==== Document segment ====

Many among the residents who made into the conference hall, apparently seeing Anas for the first time, stood on their feet as they took from a distance endless photographs of an icon whose works had cost several evildoers either their jobs or their freedom.
“I believe what our journalists can do to help us is to help us identify, specify and occupy the Upper East region, the Upper West region and the Northern region. Journalists should champion the cause of identifying these regions as separate regions, requiring different developmental approaches. The second thing we need to be able to develop is what I would call defiance. Defiance is a major step to development.
“We have a gravitational force like depending on others to develop us. We can’t sit in the Upper East region and say we need some of the oil money. What about the granite money? If you go to Bongo, where Honourable Manasseh comes from, children climb these beautiful rocks and use them for open defecation. We defecate on our rocks and we are [asking] God for somebody’s oil to come to us. We should be aggressive, passionate and angry enough to develop this place,” Rev. Anaba told the gathering.
He also charged journalists to do more stories that would portray the north in a positive light— a call supported by the other speakers when they took their turns to address the audience on the theme for the event: “Developing Northern Ghana; the Role of the Journalist.”
My Father is still a Night Watchman — Manasseh
Whilst speaking to the theme, Manasseh Azure Awuni shared the experience he had from a lowly childhood far away from his roots at Bongo as he sought to encourage the packed hall.

==== Available data ====

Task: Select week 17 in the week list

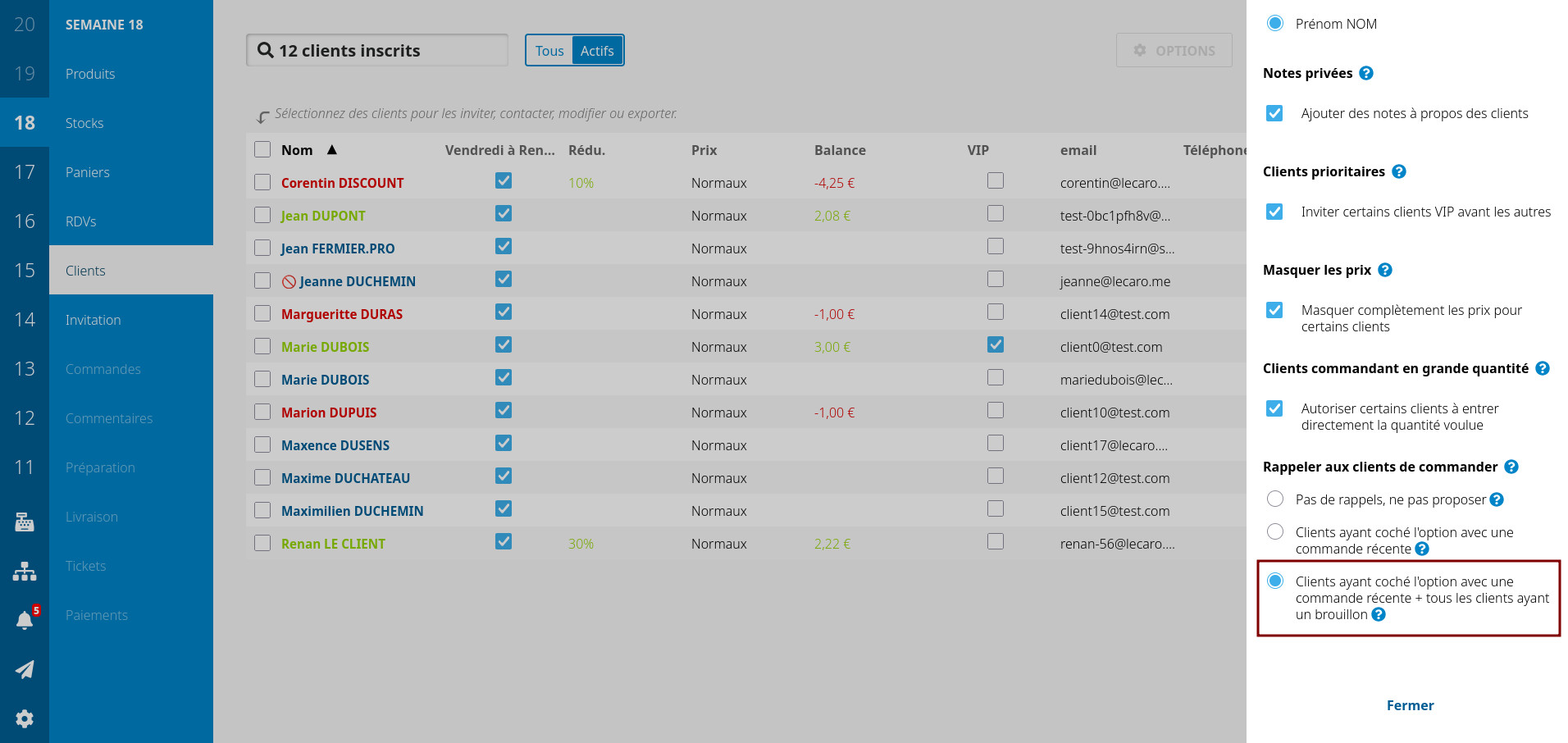Action: 25,172
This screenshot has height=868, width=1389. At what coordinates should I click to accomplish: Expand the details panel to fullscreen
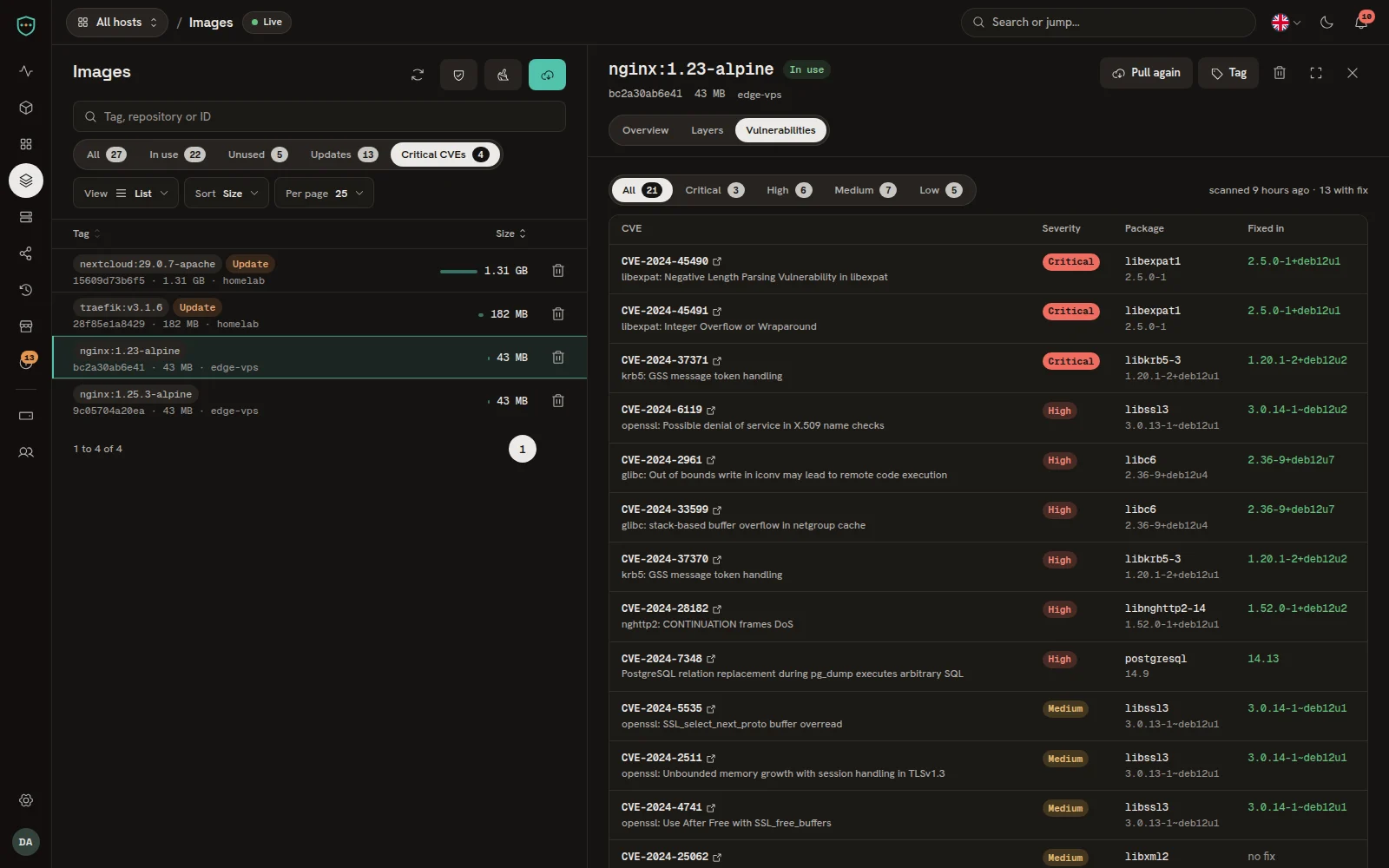tap(1316, 73)
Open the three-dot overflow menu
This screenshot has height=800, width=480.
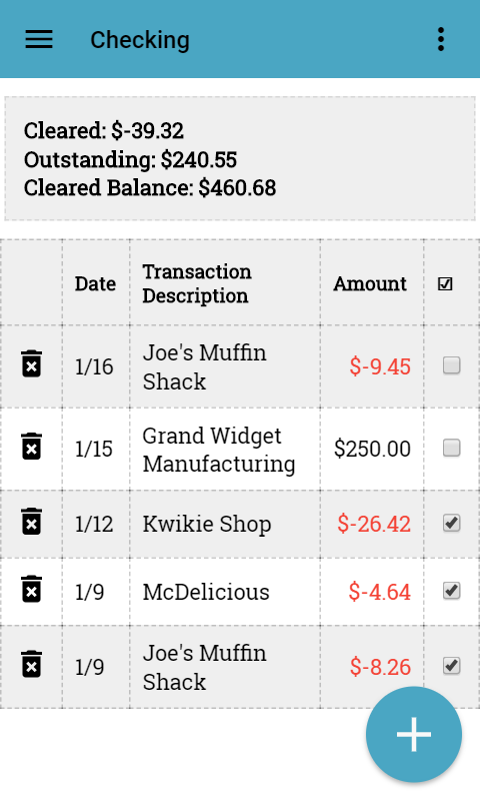click(441, 39)
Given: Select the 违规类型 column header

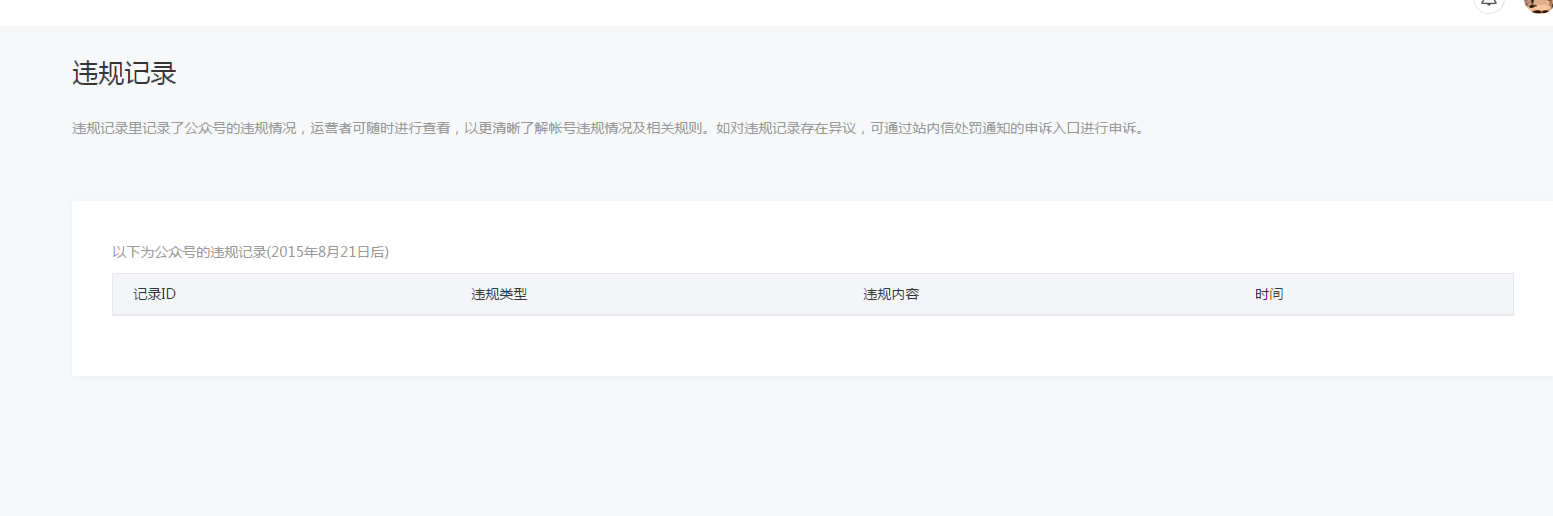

====

Task instructions —
1. Summarize the conference report in two sentences.
2. Write out the conference report between "Many among the" and "or their freedom.", inclusive, swapping "photographs" for "pictures".

Task-by-task answers —
1. At an event on developing Northern Ghana and the role of the journalist, Rev. Anaba urged journalists to champion identifying the Upper East, Upper West and Northern regions as separate regions needing different developmental approaches, and called for defiance instead of dependence on others. He also charged journalists to do more stories portraying the north in a positive light, and Manasseh Azure Awuni shared his experience of a lowly childhood far from his roots at Bongo to encourage the packed hall.

2.
Many among the residents who made into the conference hall, apparently seeing Anas for the first time, stood on their feet as they took from a distance endless pictures of an icon whose works had cost several evildoers either their jobs or their freedom.